The wind blows in from the North. At first I was scared at what I heard and could feel in my heart. The things that have been happening to me. The power that comes from the messages I hear from back home. Many do not believe in my ways or what I hear. Many would think I am crazy. For I am not crazy. The wind from the North brings endurance and strength. For in that place where I came from has made me strong enough to deal with the great evil I am facing here in Ohio. Back in the days of old when we still remembered who and what we are the whole village would dance with me to act out my visions. From my visions I would gain great power and understanding. Times are changed. I must find another and better way to do this. I become sad when I know the truth of what is and what will be. When I warn others that they do not need to live in darkness. I too am in this darkness but I prevail. For I am filled with light and hope once again. I see the eagle in my dreams guiding me. I hear the voice of the eagle guiding me back home to my heart.

Letting go of pain

Appearances are very deceiving some times. It's amazing how I am my own worst enemy. I have well, for most of my life felt trapped. Fighting things inside of myself. Out of control, hurt. I literally have felt like hands were being put over my mouth while I try to scream for help and let me out.
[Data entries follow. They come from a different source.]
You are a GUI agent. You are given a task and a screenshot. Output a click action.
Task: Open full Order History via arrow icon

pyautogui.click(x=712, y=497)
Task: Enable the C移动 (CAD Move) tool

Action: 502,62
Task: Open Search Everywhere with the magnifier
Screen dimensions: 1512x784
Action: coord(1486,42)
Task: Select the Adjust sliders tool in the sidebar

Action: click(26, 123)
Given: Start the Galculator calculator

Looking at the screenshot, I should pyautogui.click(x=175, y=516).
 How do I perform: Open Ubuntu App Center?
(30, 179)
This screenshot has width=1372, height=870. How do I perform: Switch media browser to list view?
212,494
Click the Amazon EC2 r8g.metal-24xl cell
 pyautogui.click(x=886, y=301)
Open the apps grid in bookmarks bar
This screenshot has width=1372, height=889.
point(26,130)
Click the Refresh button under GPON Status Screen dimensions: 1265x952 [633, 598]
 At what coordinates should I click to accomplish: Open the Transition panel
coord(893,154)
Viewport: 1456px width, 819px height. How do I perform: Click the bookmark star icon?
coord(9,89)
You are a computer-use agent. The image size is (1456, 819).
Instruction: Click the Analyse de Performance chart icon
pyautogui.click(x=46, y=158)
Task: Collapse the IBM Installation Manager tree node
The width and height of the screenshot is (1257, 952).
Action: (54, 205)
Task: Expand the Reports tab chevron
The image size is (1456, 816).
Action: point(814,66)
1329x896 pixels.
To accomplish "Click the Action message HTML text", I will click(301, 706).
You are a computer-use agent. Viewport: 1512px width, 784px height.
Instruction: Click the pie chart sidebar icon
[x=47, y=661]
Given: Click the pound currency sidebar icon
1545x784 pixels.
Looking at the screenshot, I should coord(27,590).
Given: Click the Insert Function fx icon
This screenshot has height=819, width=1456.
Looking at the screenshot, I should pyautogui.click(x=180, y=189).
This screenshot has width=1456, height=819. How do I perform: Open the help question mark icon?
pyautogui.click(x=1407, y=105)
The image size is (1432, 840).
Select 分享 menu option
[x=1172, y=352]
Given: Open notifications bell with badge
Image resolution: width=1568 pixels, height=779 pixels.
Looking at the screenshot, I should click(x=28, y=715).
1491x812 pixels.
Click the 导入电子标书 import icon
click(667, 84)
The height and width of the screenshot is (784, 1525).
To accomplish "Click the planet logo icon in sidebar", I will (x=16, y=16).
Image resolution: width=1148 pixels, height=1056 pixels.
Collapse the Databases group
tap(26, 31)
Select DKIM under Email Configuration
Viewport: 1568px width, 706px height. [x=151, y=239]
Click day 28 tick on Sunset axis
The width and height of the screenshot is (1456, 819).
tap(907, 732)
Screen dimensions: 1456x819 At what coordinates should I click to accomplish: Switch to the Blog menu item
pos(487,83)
Watching the world go by as I slip into a deep abyss of pain and darkness. I am waking up from a life time of feeling so lost and trapped. It's so hard. I get so scared but keep my focus. I am in therapy that is helping me with my meditation amongst many other things. I have also reached out to criminal services to take care of what I need to do to protect myself. I haven't taken much time for myself for the most part of my life. It's taken me a very long time to admit at how hurt I've been by my ex. I have to let this go and am finally learning how. Opening up my eyes to a lot of things has put me into a state where memories flood my mind, heart, and soul. Some memories are painful and some are wonderful. I'm accepting and feeling the love of others and allowing myself to truly trust others. Being closed up like this has caused me to hurt myself and so many of those I love. Letting go of trying to make amends and worry about myself and my son is what counts. Hell, I'm a mother who works two jobs at home to do just that. I am having to relearn everything all over again. For a change though I am learning from my mistakes. Here is to knowing oneself.

Sadism is an addiction

So I have been through a lot these last years since my divorce as many of my closer friends know. I have been extremely ill meaning in great pain. So, I found out that the problem with my foot is a bone spur. Anyhow the other painful problems have been caused from fibromyalgia. Living in Ohio has sucked before so now it is even worse. Due to my illness I had to go to the emergency room and could barely walk. I had to have the ex husband take me. Ahkkk!!!!! I made the decision to move closer to my closest friends and family. Hell I should of done this years ago. When I do it or how is only my concern for now. What I will say is that it is not going to happen until my son gets out of school. My goodness as if I have ever been normal before anyway. I will keep my closest friends and family informed of the events to come. The good news is that my health is improving and lost 10 pounds. I will try to quit smoking again.

Naked and not sharing!

Ha ha! I'm naked and not sharing. I haven't said that in awhile. So! Nope, I'm not sharing.

Need it bad!

My first entry is that I've gone several days now without a cigarette. I don't need a cigarette. I may need to go clean again to get my mind off of the nicotine addiction. Fuck you! Remember, I bite first.